(Task) Set down each of the following entries word for word.

Dataset excerpt:
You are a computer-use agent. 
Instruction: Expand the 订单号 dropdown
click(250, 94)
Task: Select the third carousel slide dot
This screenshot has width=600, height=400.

(The completed task)
You are a computer-use agent. 
Instruction: Expand the 订单号 dropdown
click(250, 94)
Task: Select the third carousel slide dot
This screenshot has width=600, height=400.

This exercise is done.